LabCorp’s existing biorepository stores biological samples for academic centers, research organizations, and biotech firms. As such, when it comes time to commercialize a validated biomarker, LabCorp will already have relationships with entities that could provide resources in that regard.
“There is an appropriate level of flexibility and complexity in the Biomarker Factory agreement to allow Rx/Dx collaboration both within and without the Biomarker Factory, including the possibility of multiple-party collaboration,” the Duke spokesperson said.

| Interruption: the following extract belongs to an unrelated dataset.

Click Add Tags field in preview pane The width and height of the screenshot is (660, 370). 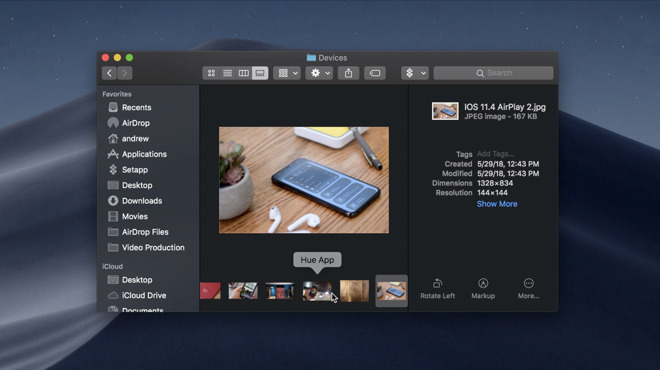pos(495,154)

In the development of commercial laboratory-developed tests, however, the partners are open to exploring new and emerging technologies, and aren't married to any one technological platform. In fact, the partners may use one kind of platform in biomarker discovery and validation, but go with another platform for the marketed version of the test.
“The Biomarker Factory is agnostic as to technology platforms. We believe this will encourage a broad range of explorations that are linked to different platforms based on sample type, patient population, competitive landscape, intellectual property, etc.,” the spokesperson said.
“Platforms used to make initial discoveries may not be exactly identical to the platforms deployed as assays are optimized or introduced commercially,” the spokesperson added. “We believe this will provide maximum flexibility and will permit incorporation of appropriate translational and technical steps along the discovery and commercialization path.”